O Brasil, contrapondo-se a tais sanções, está a defender seus próprios interesses nacionais. Das quatro potências que emergem e se inserem no jogo internacional do poder – Rússia, Índia e China –, é a única que não dispõe de armamentos nucleares, embora pudesse produzi-los, se quisesse, pois, desde 1987, domina o ciclo completo da tecnologia de enriquecimento de urânio, com uma proporção maior do isótopo 235 do que ocorre no urânio natural. Não conseguiu esse sucesso sem defrontar-se, durante quatro décadas, com implacável e sistemática oposição dos Estados Unidos.

Em 1953-1954, quando o governo de Getúlio Vargas encomendou aos cientistas alemães Wilhelm Groth, Konrad Beyerle e Otto Hahn, responsável pela fissão nuclear, três ultracentrífugas para instalar no Brasil uma usina de separação de isótopos ou produção de urânio enriquecido, a CIA descobriu e o brigadeiro inglês Harvey Smith, do Military Board Security, em Hamburgo, por ordem expressa do alto comissário americano, professor James Conant, impediu o embarque para o Brasil das peças dos equipamentos fabricadas secretamente na Alemanha. O vice-presidente João Café Filho (1954-1955), assumindo o governo com o suicídio de Getúlio Vargas (24 de agosto de 1954), promoveu a revisão da política brasileira de energia nuclear em consonância com a embaixada dos EUA, que qualificou o projeto das ultracentrífugas como “aventura germânica” e considerou “o estabelecimento, no Brasil, de um processo para a extração do urânio físsil, por meio de importantes organizações de um país europeu (…), uma ameaça potencial à segurança dos Estados Unidos e do Hemisfério Ocidental”. O projeto foi completamente obstruído.

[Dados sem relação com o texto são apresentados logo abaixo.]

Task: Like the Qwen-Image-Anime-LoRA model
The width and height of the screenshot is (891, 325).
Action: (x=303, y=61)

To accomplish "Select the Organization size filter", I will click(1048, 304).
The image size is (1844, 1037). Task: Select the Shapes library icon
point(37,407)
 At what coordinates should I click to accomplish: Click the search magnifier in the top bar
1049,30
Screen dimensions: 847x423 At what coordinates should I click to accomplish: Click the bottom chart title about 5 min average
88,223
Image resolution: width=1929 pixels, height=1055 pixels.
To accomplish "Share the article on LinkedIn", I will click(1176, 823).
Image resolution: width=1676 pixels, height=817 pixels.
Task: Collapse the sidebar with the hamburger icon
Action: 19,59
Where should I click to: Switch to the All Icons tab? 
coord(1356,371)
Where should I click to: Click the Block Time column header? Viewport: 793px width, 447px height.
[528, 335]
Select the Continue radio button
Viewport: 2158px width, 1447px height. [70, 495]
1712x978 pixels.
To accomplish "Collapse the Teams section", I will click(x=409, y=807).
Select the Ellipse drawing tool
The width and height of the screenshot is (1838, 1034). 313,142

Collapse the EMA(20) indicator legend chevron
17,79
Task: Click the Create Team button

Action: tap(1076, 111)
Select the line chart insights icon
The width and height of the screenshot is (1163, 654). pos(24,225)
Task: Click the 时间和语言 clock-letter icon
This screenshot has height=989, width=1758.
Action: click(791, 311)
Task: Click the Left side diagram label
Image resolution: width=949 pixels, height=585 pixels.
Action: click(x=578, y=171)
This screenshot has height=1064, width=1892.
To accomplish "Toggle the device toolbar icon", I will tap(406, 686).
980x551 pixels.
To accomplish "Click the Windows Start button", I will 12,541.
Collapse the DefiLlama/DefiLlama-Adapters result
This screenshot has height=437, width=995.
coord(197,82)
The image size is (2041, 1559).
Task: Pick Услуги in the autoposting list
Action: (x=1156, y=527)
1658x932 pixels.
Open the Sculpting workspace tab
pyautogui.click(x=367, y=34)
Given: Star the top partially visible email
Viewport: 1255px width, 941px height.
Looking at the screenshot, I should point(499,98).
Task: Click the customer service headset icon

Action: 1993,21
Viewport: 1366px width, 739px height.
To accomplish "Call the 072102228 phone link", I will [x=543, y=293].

Em 1967, o governo militar, sob o comando de Arthur da Costa e Silva, anunciou que adotaria uma política independente de desenvolvimento da energia nuclear. Os EUA reagiram com novas ameaças. E o dissídio agravou-se ainda mais após a Alemanha, em 27 de junho de 1975, firmar com o Brasil o Acordo de Cooperação para Usos Pacíficos da Energia Nuclear, visando transferir-lhe todo o ciclo de geração da energia nuclear, desde a pesquisa e lavra do urânio até o enriquecimento do mesmo pelo processo de jato centrífugo (jet nozzle), ainda em fase de experimentação, bem como de uma fábrica de reatores, a ser construída em Sepetiba (no Rio de Janeiro), cuja produção, com início calculado para o fim de 1978, possibilitaria a completa nacionalização dos equipamentos.

Os EUA se opuseram duramente à sua execução e, em março de 1977, o presidente Jimmy Carter pressionou o Chase Man-hattan Bank e o Eximbank para que suspendessem todos os financiamentos negociados com o Brasil, e até mesmo paralisou o fornecimento à Alemanha do serviço de enriquecimento de urânio. Quis compelir os dois países a denunciarem ou reverem o Acordo Nuclear, com a introdução de salvaguardas complementares (comprehensive safeguards) semelhantes às estabelecidas pelo Tratado de Não-Proliferação de Armas Nucleares (TNP), e a exclusão da usina de enriquecimento do urânio e reprocessamento do combustível.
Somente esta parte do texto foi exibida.